## Apply what you read
1 > According to the article on alcohol and prescription drugs, what share of adults in the United States have discussed alcohol consumption with a health professional?
2 > Reproduce the passage of the article on alcohol and prescription drugs starting at "Yet, they point" and ending at "abuse and alcohol.".
Selected passage START
October 22, 2014
Alcohol Plus Opioids or Benzodiazepines: PotentiallyAtlanta—Prescriptions for opioid pain relievers (OPRs) and benzodiazepines should come with a strong warning to avoid alcohol.
That’s according to a new analysis from the CDC and the FDA. The report was published recently in the Morbidity and Mortality Weekly Report.
Alcohol was commonly involved in hospital emergency department (ED) visits resulting from the abuse of OPRs or benzodiazepines, as well as in deaths related to those drugs, according to the analysis.
In fact, more than a fourth of ED visits related to benzodiazepine abuse—and nearly a fifth of OPR abuse–related ED visits—involved alcohol. Slightly more than 20% of the drug-related deaths from abuse of those medications also involved alcohol.
“Alcohol involvement was higher in single-drug class ED visits for benzodiazepines compared with all ED visits involving benzodiazepines as well as single drug-class deaths for both OPRs and benzodiazepines compared with all deaths involving these drugs,” according to the authors who point out that “this was especially pronounced for the benzodiazepine single-drug class deaths, for which 72.1% involved alcohol.”
Concurrent use of alcohol with the substances increases central nervous system depression and overdose risk, according to the report, which notes that “benzodiazepines and weaker OPRs are less likely to cause such events without the additive effect of alcohol.”
Combining alcohol with the powerful drugs was a bigger problem for men than women, according to the research, possibly because men report higher prevalence, frequency, and intensity of binge drinking.
“The fact that approximately one-fifth of OPR drug abuse–related ED visits and drug-related deaths involve alcohol suggests the need for stronger prevention measures to mitigate this significant public health problem,” the authors write. “OPRs and benzodiazepines are prescribed and dispensed by healthcare providers, and this presents an opportunity to discuss their risks, especially the serious risk of central nervous system depression when combined with alcohol or other depressants.”
Yet, they point out that only 16% of adults in the United States have discussed alcohol consumption with a health professional, while the percentage discussing other substance use is unknown.
The report calls for a range of interventions such as combined prevention programs that target alcohol and prescription drug abuse, systematic provider and patient education, and integration of screening and intervention services into the primary care health system. The authors note that early identification of problematic alcohol and drug use might reduce the number of ED visits and deaths related to drug abuse and alcohol.
Selected passage END
Given entries START
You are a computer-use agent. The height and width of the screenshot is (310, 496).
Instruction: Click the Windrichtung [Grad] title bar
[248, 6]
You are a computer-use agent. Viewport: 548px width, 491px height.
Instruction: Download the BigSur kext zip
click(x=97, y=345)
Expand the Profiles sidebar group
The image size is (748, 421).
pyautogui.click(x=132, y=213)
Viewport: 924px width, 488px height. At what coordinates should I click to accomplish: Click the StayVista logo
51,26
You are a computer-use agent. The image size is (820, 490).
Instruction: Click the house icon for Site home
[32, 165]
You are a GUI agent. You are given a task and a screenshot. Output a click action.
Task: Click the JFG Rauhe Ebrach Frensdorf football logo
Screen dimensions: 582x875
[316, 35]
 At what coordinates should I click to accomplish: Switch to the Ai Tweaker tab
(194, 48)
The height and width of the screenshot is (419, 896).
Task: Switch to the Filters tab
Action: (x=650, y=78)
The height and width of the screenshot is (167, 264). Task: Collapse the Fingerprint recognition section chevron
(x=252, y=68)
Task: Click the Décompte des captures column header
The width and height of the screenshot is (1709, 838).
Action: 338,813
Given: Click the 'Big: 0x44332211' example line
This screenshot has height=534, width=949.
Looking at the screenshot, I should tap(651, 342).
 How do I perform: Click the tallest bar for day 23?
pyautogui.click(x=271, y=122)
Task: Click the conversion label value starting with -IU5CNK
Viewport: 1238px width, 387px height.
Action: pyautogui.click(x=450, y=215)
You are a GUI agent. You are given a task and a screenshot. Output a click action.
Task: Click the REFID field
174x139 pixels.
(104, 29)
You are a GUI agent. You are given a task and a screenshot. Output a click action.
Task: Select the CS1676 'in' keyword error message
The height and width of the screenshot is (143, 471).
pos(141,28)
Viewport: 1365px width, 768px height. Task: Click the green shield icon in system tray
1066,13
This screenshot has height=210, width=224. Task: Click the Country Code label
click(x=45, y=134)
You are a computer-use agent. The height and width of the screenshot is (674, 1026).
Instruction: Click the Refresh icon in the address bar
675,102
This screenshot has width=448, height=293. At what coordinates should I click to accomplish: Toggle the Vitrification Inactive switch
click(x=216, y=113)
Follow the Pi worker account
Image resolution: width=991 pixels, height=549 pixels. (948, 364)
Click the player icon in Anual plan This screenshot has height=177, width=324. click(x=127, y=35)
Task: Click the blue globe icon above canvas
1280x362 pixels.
Given entries END
## Task-by-task answers
1 > 16%

2 >
Yet, they point out that only 16% of adults in the United States have discussed alcohol consumption with a health professional, while the percentage discussing other substance use is unknown.
The report calls for a range of interventions such as combined prevention programs that target alcohol and prescription drug abuse, systematic provider and patient education, and integration of screening and intervention services into the primary care health system. The authors note that early identification of problematic alcohol and drug use might reduce the number of ED visits and deaths related to drug abuse and alcohol.